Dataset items
"""

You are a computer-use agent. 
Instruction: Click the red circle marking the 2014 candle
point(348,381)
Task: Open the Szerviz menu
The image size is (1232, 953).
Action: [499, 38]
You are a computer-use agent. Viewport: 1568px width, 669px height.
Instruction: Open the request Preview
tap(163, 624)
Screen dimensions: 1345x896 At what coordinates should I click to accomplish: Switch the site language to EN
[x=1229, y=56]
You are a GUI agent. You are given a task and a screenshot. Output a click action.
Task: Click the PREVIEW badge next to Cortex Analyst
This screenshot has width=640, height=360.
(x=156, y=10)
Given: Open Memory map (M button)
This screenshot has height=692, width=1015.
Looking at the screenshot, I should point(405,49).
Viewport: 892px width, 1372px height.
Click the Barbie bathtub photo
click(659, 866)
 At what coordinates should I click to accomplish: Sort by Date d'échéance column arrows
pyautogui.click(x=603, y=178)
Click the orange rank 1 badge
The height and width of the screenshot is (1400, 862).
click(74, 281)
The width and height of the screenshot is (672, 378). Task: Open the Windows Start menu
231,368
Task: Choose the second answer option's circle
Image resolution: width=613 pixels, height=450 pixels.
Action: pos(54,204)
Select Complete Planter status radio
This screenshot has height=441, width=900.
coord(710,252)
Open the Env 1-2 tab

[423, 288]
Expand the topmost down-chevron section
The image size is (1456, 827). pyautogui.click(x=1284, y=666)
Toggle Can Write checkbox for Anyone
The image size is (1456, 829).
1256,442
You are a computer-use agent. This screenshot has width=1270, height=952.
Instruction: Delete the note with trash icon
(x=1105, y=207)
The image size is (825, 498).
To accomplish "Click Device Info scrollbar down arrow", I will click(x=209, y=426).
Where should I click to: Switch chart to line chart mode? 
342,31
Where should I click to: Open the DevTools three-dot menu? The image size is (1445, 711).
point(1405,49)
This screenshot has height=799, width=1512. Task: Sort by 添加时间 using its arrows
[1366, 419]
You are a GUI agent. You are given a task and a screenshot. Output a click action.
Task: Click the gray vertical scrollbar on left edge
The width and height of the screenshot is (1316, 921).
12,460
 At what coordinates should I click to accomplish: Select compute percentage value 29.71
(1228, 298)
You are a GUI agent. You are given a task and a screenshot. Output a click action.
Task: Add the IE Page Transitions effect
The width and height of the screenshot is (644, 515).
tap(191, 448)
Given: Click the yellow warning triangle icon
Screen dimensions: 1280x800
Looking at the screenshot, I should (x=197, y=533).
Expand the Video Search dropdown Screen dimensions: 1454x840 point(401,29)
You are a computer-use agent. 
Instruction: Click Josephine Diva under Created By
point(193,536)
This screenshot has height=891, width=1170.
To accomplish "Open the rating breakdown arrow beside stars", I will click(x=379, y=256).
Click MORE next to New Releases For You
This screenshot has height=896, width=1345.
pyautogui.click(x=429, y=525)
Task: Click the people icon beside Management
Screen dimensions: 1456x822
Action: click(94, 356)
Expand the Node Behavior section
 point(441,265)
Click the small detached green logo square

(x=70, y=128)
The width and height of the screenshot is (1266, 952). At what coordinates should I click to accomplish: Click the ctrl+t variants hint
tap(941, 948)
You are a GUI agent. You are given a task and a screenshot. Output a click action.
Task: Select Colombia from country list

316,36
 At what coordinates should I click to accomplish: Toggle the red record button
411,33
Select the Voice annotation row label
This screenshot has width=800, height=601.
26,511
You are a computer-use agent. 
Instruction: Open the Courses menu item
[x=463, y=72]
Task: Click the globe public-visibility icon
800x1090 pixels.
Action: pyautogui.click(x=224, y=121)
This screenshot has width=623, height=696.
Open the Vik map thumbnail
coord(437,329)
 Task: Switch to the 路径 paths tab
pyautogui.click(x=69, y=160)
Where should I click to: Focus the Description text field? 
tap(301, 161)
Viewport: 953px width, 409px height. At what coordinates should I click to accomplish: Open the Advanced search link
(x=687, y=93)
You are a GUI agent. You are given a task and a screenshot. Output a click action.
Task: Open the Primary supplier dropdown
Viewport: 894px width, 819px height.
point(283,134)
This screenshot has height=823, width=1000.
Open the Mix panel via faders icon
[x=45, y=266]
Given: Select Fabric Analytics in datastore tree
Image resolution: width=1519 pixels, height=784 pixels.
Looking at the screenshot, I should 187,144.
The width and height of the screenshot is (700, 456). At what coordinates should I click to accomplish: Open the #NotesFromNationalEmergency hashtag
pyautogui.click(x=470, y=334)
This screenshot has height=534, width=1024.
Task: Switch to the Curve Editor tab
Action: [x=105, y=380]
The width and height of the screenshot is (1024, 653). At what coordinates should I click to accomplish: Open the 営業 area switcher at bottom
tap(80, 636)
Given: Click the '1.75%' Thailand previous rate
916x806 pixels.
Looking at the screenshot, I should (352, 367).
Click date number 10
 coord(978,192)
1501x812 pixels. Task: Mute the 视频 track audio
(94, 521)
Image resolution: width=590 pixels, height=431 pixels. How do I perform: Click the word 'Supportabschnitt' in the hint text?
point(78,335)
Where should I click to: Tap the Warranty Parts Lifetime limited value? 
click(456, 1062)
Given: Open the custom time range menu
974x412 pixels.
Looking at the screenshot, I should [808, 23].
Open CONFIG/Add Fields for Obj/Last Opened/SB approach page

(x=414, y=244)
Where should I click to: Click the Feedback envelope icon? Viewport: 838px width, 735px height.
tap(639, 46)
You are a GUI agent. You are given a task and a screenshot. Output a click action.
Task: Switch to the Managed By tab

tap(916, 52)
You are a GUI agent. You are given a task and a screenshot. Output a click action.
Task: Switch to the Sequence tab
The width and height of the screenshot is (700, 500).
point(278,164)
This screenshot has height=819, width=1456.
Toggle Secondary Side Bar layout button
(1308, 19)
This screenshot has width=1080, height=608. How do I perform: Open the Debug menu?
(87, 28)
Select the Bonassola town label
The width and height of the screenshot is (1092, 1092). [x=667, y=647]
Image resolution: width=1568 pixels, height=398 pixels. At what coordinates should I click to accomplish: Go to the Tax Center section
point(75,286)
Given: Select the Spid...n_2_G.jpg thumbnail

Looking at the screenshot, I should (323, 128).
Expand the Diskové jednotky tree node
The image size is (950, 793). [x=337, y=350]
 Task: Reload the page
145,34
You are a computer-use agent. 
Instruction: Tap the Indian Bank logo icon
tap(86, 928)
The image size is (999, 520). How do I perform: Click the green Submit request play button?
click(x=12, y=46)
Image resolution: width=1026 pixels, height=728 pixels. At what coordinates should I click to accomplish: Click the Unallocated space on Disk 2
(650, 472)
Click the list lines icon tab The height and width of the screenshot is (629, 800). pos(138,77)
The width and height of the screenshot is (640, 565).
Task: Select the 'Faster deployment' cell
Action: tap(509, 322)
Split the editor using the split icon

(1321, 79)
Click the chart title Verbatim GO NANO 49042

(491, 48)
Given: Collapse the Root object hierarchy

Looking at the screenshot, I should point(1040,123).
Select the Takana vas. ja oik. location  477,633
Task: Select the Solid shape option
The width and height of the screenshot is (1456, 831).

"""

• **Required task**: Please rewrite the records as a Markdown table with the columns "Row" and "Line", starting with the line containing "The width and height of the screenshot is (1266, 952)." and going on through the line containing "pyautogui.click(x=69, y=160)", and leave out blank lines.

• **Full output**:
| Row | Line |
|---|---|
| 1 | The width and height of the screenshot is (1266, 952). At what coordinates should I click to accomplish: Click the ctrl+t variants hint |
| 2 | tap(941, 948) |
| 3 | You are a GUI agent. You are given a task and a screenshot. Output a click action. |
| 4 | Task: Select Colombia from country list |
| 5 | 316,36 |
| 6 |  At what coordinates should I click to accomplish: Toggle the red record button |
| 7 | 411,33 |
| 8 | Select the Voice annotation row label |
| 9 | This screenshot has width=800, height=601. |
| 10 | 26,511 |
| 11 | You are a computer-use agent.  |
| 12 | Instruction: Open the Courses menu item |
| 13 | [x=463, y=72] |
| 14 | Task: Click the globe public-visibility icon |
| 15 | 800x1090 pixels. |
| 16 | Action: pyautogui.click(x=224, y=121) |
| 17 | This screenshot has width=623, height=696. |
| 18 | Open the Vik map thumbnail |
| 19 | coord(437,329) |
| 20 |  Task: Switch to the 路径 paths tab |
| 21 | pyautogui.click(x=69, y=160) |